Los Angeles officials said Monday that a tentative lease agreement would allow SpaceX to take over a dormant building at the port in a move that could bring as any as 700 jobs to the area.
The deal is expected to be approved by board of harbor commissioners on Thursday.
SpaceX won't have to pay rent for the facility for more than two decades. It will get more than $40 million in rent credits for renovating and upgrading the facility, which has been vacant since 2005. The company will not receive any subsidies from the city.
The Big Falcon Rocket is at the heart of CEO Elon Musk's plan to settle a colony of humans on Mars.
Musk said in February that SpaceX will soon go all-in on the bold idea and begin dedicating its engineering talent to developing the BFR.
His remarks came after SpaceX aced the inaugural flight of the Falcon Heavy, which became the most powerful rocket currently in operation.
Musk said the Falcon Heavy's success gave him "a lot of confidence we can make the BFR design work."
The BFR consists of two major parts: The bottom rocket booster, which is designed to hoist the top portion, a towering spaceship, out of the Earth's atmosphere.
Musk also has some Earth-based plans for just the spaceship: carting humans around the planet at breakneck speeds. He said the craft will be able to fly people from New York to Shanghai in half an hour.

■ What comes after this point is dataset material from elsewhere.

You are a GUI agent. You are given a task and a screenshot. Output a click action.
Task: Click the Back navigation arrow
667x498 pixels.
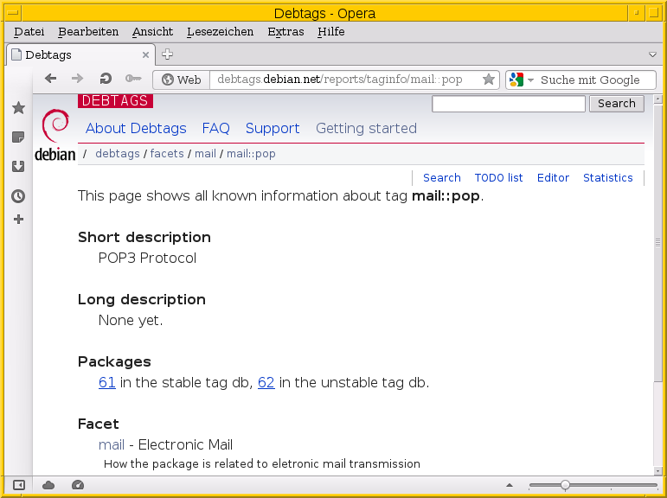(51, 79)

At the SXSW conference in Austin last month, Musk said construction of the first BFR spaceship was already under construction.
"We are building the first ship, or interplanetary ship, right now," he said. "And we'll probably be able to do short flights, short up and down flights, during the first half of next year."
And last week, he gave the public its first glimpse of some BFR parts in an Instagram post.
The deal with the Port of Los Angles will give SpaceX up to 200,000 more square feet to work with.
Gwynne Shotwell, president and chief operation officer at SpaceX, said in a statement Monday that the port will "play an increasingly important role in our mission."
And there's a practical reason for setting up a seaside construction facility for BFR.
"The rockets, once complete, would be too large for responsible transport by road and thus must be transported by barge or ship," according to the resolution that will go before the Los Angeles Board of Harbor Commissioners.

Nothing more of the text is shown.